What is expected:
Each line below should be reproduced without any alteration.

Stored items

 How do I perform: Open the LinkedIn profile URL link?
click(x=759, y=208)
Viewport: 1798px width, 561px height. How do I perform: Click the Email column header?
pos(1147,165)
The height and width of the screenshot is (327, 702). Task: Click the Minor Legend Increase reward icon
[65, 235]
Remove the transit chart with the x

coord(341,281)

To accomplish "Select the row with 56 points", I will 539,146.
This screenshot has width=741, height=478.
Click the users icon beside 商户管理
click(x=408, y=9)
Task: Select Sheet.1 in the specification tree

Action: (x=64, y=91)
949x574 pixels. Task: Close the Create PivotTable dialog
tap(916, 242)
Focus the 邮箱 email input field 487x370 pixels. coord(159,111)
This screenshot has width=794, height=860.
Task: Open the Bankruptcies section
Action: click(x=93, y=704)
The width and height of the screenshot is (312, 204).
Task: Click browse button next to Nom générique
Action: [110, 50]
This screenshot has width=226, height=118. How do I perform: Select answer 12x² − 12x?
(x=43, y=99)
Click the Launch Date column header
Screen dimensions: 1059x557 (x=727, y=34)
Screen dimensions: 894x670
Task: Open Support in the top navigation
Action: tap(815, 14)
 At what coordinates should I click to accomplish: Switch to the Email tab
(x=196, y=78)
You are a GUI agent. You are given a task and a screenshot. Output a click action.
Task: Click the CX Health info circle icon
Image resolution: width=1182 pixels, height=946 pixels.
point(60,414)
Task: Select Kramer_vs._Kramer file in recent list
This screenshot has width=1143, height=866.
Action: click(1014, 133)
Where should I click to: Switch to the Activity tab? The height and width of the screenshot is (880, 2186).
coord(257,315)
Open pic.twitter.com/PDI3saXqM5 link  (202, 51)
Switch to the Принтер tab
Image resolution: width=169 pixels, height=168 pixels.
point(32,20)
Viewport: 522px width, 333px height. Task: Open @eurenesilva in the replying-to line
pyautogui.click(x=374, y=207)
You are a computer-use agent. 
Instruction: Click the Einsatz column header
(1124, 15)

The completed task:
 How do I perform: Open the LinkedIn profile URL link?
click(x=759, y=208)
Viewport: 1798px width, 561px height. How do I perform: Click the Email column header?
pos(1147,165)
The height and width of the screenshot is (327, 702). Task: Click the Minor Legend Increase reward icon
[65, 235]
Remove the transit chart with the x

coord(341,281)

To accomplish "Select the row with 56 points", I will 539,146.
This screenshot has width=741, height=478.
Click the users icon beside 商户管理
click(x=408, y=9)
Task: Select Sheet.1 in the specification tree

Action: (x=64, y=91)
949x574 pixels. Task: Close the Create PivotTable dialog
tap(916, 242)
Focus the 邮箱 email input field 487x370 pixels. coord(159,111)
This screenshot has width=794, height=860.
Task: Open the Bankruptcies section
Action: click(x=93, y=704)
The width and height of the screenshot is (312, 204).
Task: Click browse button next to Nom générique
Action: [110, 50]
This screenshot has width=226, height=118. How do I perform: Select answer 12x² − 12x?
(x=43, y=99)
Click the Launch Date column header
Screen dimensions: 1059x557 (x=727, y=34)
Screen dimensions: 894x670
Task: Open Support in the top navigation
Action: tap(815, 14)
 At what coordinates should I click to accomplish: Switch to the Email tab
(x=196, y=78)
You are a GUI agent. You are given a task and a screenshot. Output a click action.
Task: Click the CX Health info circle icon
Image resolution: width=1182 pixels, height=946 pixels.
point(60,414)
Task: Select Kramer_vs._Kramer file in recent list
This screenshot has width=1143, height=866.
Action: click(1014, 133)
Where should I click to: Switch to the Activity tab? The height and width of the screenshot is (880, 2186).
coord(257,315)
Open pic.twitter.com/PDI3saXqM5 link  (202, 51)
Switch to the Принтер tab
Image resolution: width=169 pixels, height=168 pixels.
point(32,20)
Viewport: 522px width, 333px height. Task: Open @eurenesilva in the replying-to line
pyautogui.click(x=374, y=207)
You are a computer-use agent. 
Instruction: Click the Einsatz column header
(1124, 15)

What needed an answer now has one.